═════ INPUT DATA
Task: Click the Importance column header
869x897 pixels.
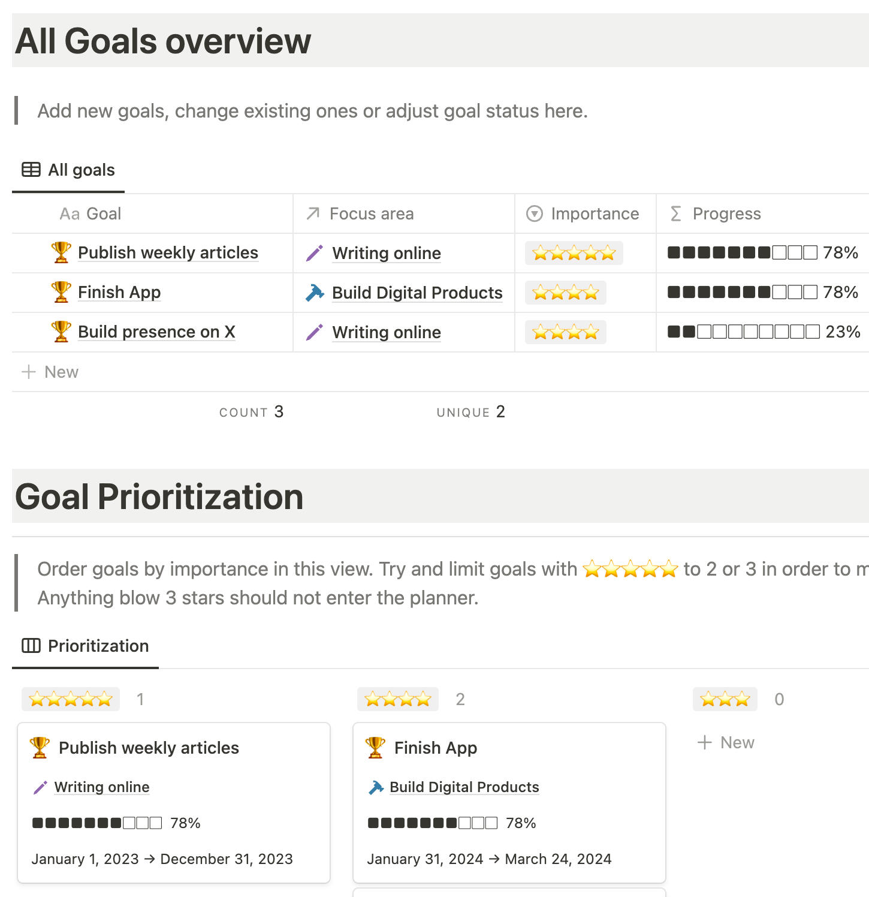Action: tap(595, 213)
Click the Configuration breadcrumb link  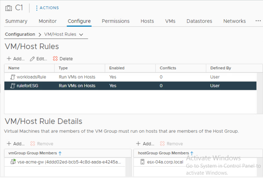[20, 34]
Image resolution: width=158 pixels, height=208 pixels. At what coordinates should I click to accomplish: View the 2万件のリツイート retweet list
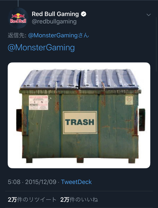(x=32, y=200)
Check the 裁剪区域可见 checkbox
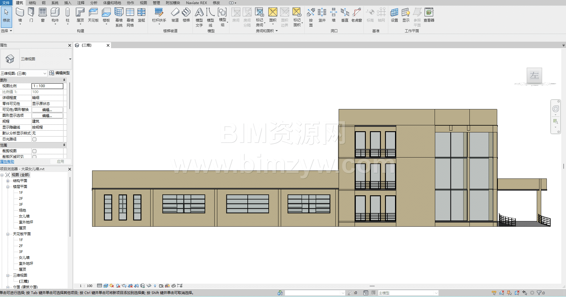The width and height of the screenshot is (566, 297). (x=34, y=157)
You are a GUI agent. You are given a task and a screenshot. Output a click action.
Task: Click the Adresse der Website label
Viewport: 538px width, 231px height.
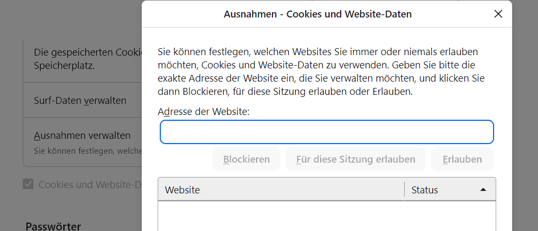pos(204,112)
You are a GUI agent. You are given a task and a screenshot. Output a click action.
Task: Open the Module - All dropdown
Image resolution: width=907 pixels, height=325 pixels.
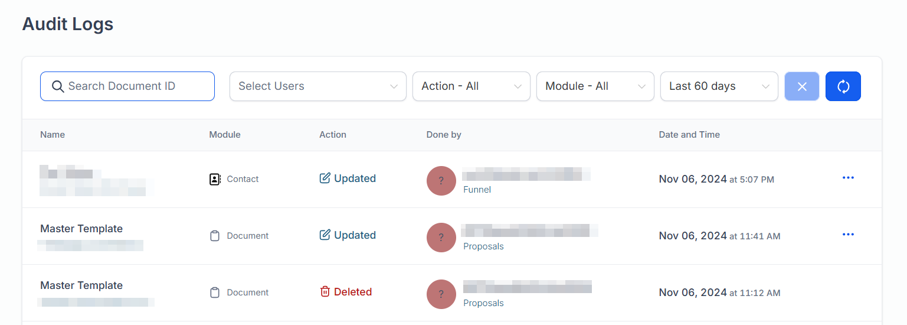point(595,86)
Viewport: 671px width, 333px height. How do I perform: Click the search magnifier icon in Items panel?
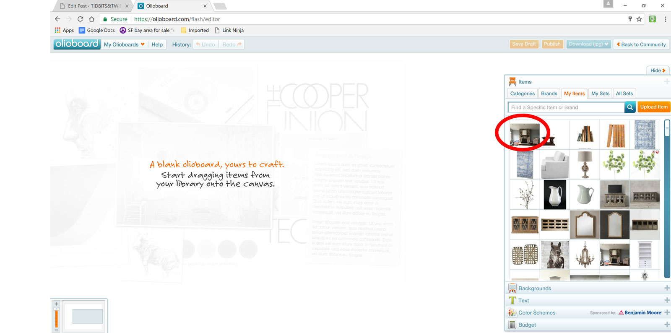630,107
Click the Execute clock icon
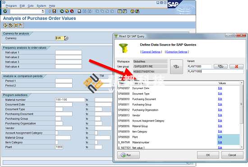Image resolution: width=248 pixels, height=167 pixels. [x=5, y=25]
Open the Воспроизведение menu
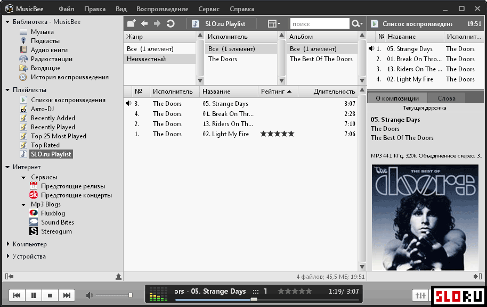 162,9
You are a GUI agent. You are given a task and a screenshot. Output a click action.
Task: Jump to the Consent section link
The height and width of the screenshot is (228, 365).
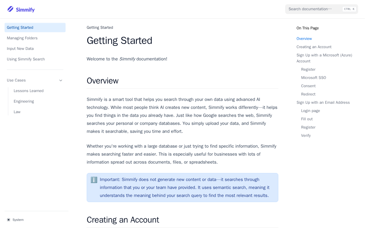pyautogui.click(x=308, y=86)
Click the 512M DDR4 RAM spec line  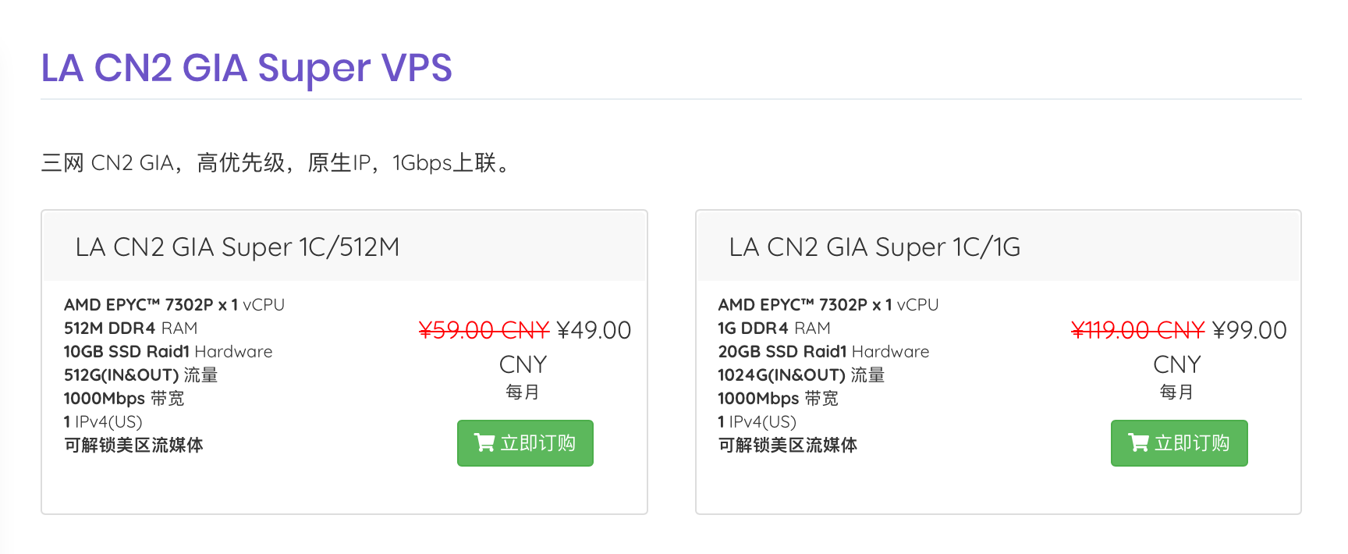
══════════
→ AIM OF THE EXERCISE:
Skip the pictures and retype exactly the lines from the one that contains "The height and" to the last line of the records.

→ RESPONSE BELOW:
The height and width of the screenshot is (228, 365).
pyautogui.click(x=308, y=86)
Click the 512M DDR4 RAM spec line  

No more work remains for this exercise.